Here is a comprehensive medical student overview of basic musculoskeletal diagnosis and management, integrating both conventional medicine and Ayurveda.
Basic Musculoskeletal Diagnosis and Management
1. GENERAL APPROACH TO MUSCULOSKELETAL COMPLAINTS
History
- Location, onset, duration, quality of pain (constant vs. intermittent)
- Morning stiffness (> 30 min suggests inflammatory arthritis)
- Swelling, redness, warmth (inflammatory vs. non-inflammatory)
- Trauma history, occupational/repetitive activity
- Systemic symptoms: fever, fatigue, rash, weight loss
- Family history (gout, RA, ankylosing spondylitis)
Physical Exam
- Inspect: deformity, swelling, muscle wasting
- Palpate: warmth, tenderness, bony vs. soft tissue
- Active and passive range of motion (ROM)

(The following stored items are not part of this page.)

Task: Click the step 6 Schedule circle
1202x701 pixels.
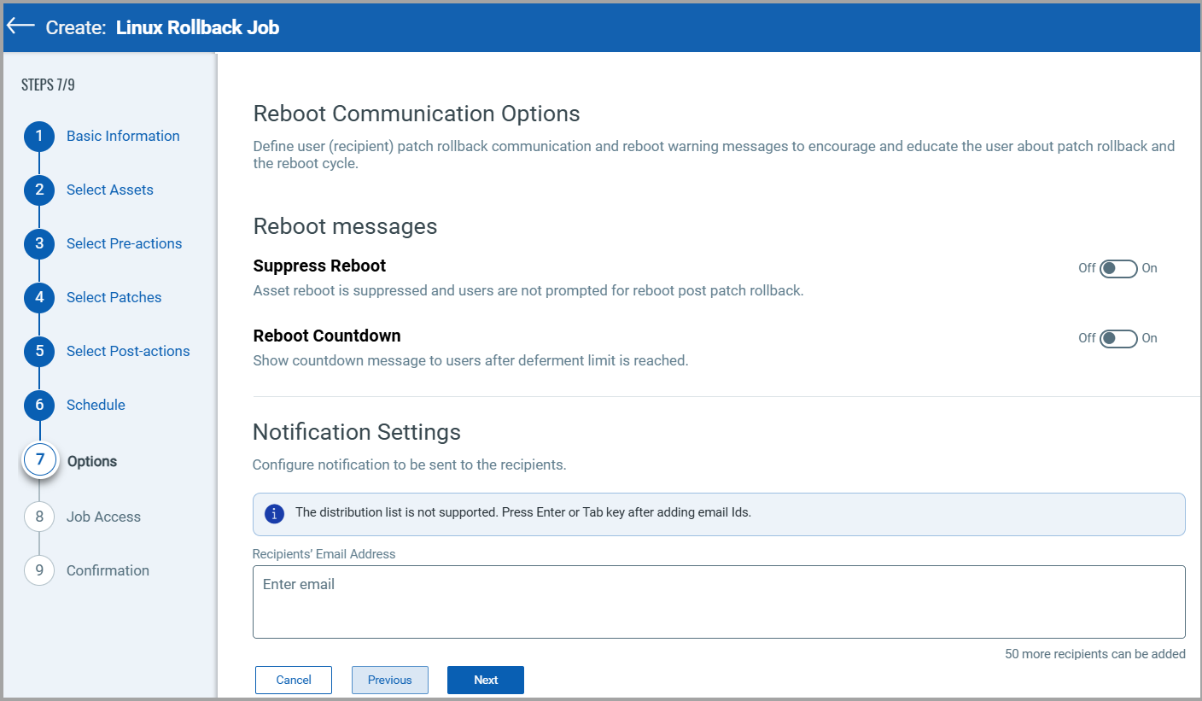Action: pos(38,405)
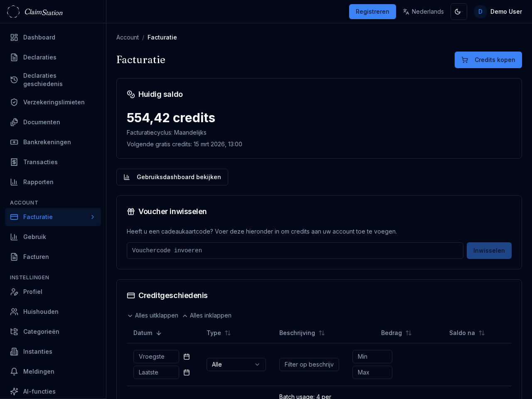Viewport: 532px width, 399px height.
Task: Open Gebruiksdashboard bekijken button
Action: [172, 177]
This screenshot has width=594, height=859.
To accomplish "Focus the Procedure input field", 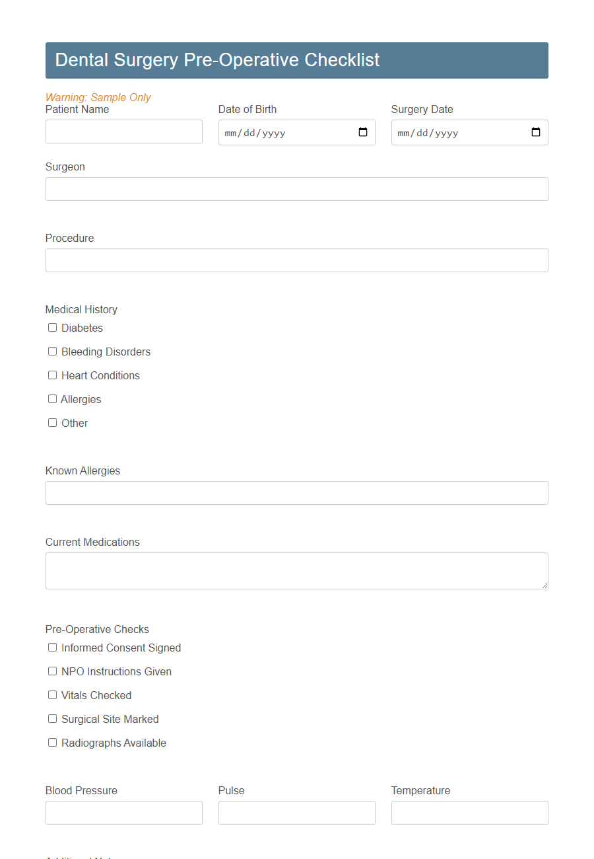I will click(x=296, y=260).
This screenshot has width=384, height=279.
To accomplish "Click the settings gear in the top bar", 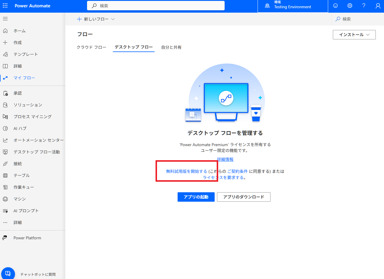I will click(350, 6).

- Neurological exam (strength, reflexes, sensation) especially for spine
- Special tests: straight leg raise, Patrick test, Finkelstein, McMurray
Key Investigations
| Test | Use |
|---|
| X-ray | Fractures, joint space narrowing, osteophytes |
| MRI | Soft tissue, disc, cartilage, nerve root |
| Ultrasound | Tendons, bursae, effusions |
| DEXA scan | Bone mineral density for osteoporosis |
| ESR / CRP | Inflammatory activity |
| RF / Anti-CCP | Rheumatoid arthritis |
| Serum uric acid | Gout |
| Synovial fluid analysis | Crystal identification, infection |
2. OSTEOARTHRITIS (OA)
Pathophysiology
OA is a degenerative joint disease characterized by biochemical alteration of articular cartilage water content, progressing to fibrillation (cracking), erosion, subchondral bone sclerosis (eburnation), and osteophyte formation at joint margins. - Sabiston Textbook of Surgery, p. 2774
Joints Commonly Affected
- Hands: DIP joints (Heberden nodes), PIP joints (Bouchard nodes), 1st carpometacarpal joint
- Knee, hip, lumbar and cervical spine
Diagnosis
- Pain worsening with activity, improving with rest
- Crepitus, restricted ROM, bony enlargement
- X-ray: joint space narrowing, subchondral sclerosis, osteophytes
- No significant elevation of inflammatory markers
Management
Conservative:
- Weight reduction, physiotherapy, joint protection
- NSAIDs (ibuprofen, naproxen) for pain relief
- Topical NSAIDs / capsaicin
- Intra-articular corticosteroid injections
- Glucosamine and chondroitin sulfate (symptom relief)
Surgical (advanced):
- Arthrodesis (fusion) - preferred for DIPJ and young patients with posttraumatic OA
- Replacement arthroplasty (PIP, hip, knee)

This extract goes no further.